J’aime. J’aime avec mon âme. Man Ray dans sa quête de mélanger le travail artistique à la psychanalyse, a songé au fait que nous devons faire attention à nos murmures. Depuis je fais gaffe. Mais à part râler putain comme Salinger je ne dis pas grand chose. Ou quand je dis quelque chose c’est trop poignant pour être vrai. Dans un élan de bonheur j’ai dit que je l’aimais tellement que j’aimerais mourir. Je ne sais même pas de qui je parlais. Je ne sais même pas si j’aime. Ce n’est pas étrange de ressentir de l’amour sans poser de visage ou de ressentis exacts ? Je ressens tellement de choses pour le monde que je côtoie que je mélange tout sentiment.
J’aimerais mettre des mots sur mes maux mais je n’y arrive pas. Il suffit de retourner dans tous les sens chacun de mes textes, je ne fais que tourner autour du pot. Parce que je ne vois pas le pot. Je ne veux pas voir le pot. Quand j’ai des crises de perturbation extrême et conflictuelle avec moi-même, j’ai envie de partir. Ce que j’oublie c’est que même loin, je les ai. On a beau vouloir s’émanciper de nos tourments ce n’est pas en changeant de lieu que cela adviendra. On ne fait qu’apaiser nos maux sans les tuer. Il y avait cette fille dans le métro. Elle est dans ma fac. Elle m’avait regardé avec une violence si puissante qui m’a poussé à naturellement la suivre dans le moindre de ses mouvements. J’avais envie de l’avoir dans mon champs de vision. Je voulais capter son attention. Pourquoi ? J’ai toujours aimé les hommes et j’en ai toujours eu besoin. J’ai toujours méprisé les nanas en m’entendant à merveille avec celles-ci car je ne m’entends pas avec les garçons. Ils m’intimident sauf quand ils ne me plaisent pas. Sauf que je ne parle jamais aux garçons qui ne me plaisent pas.

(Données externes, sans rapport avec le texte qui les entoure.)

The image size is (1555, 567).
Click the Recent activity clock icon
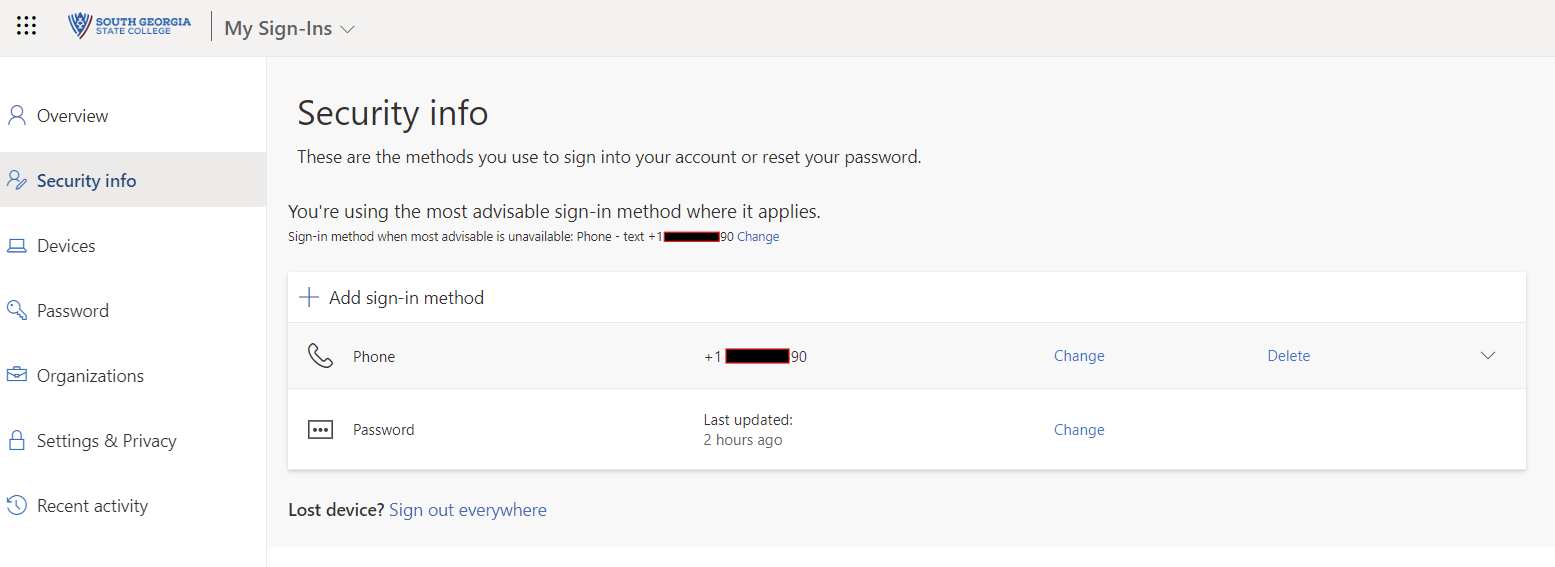(17, 506)
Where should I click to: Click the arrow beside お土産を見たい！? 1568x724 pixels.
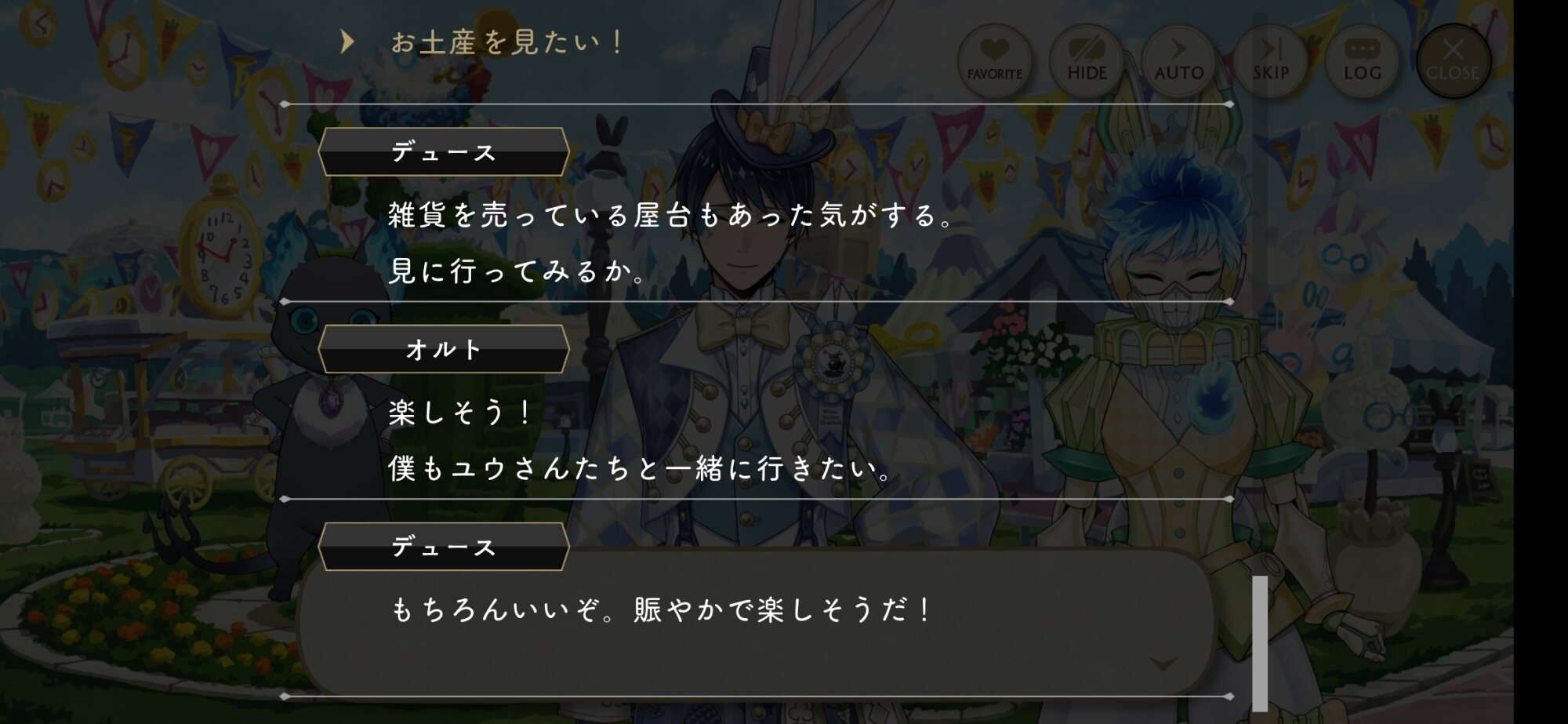coord(347,42)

Ensuite je me plains de n’entretenir que des relations ambigües. Parfois j’aimerais voir le monde différemment. Il y a des personnes qui m’ont l’air si belles de l’intérieur. Il suffit de le voir à leurs physiques dégradés. Ils sont tous bancales. Tout le monde est bancale. On ne m’a pas apprit assez. Je hais trop. J’aime trop.
Je ne comprends pas le monde dans lequel je vis. J’ai passé les dix-huit dernières années à déchirer les idées conçues que l’on m’avait instruit. J’ai toujours voulu défier ce que je savais. Prouver que non. Montrer que les choses pouvaient être différentes. J’ai envie de prouver quelque chose au monde tout en voulant me le prouver. Je vais encore changer la couleur de mes cheveux. Je vais encore me les couper. Un jour je n’aurais plus rien sur le crâne parce que j’aurais tenté de me trouver. C’est con. J’ai tout essayé. J’essaye de fuir. Quoi ? Ma rousseur ? Ma rousseur s’est toujours manifestée bien que je n’ai jamais été rousse et bien que mes seins et mes joues soient parsemées de tâche de rousseur. Une autre métaphore ? Je m’épuise. Je ne me reconnais pas. Du moins, je ne me connais même pas."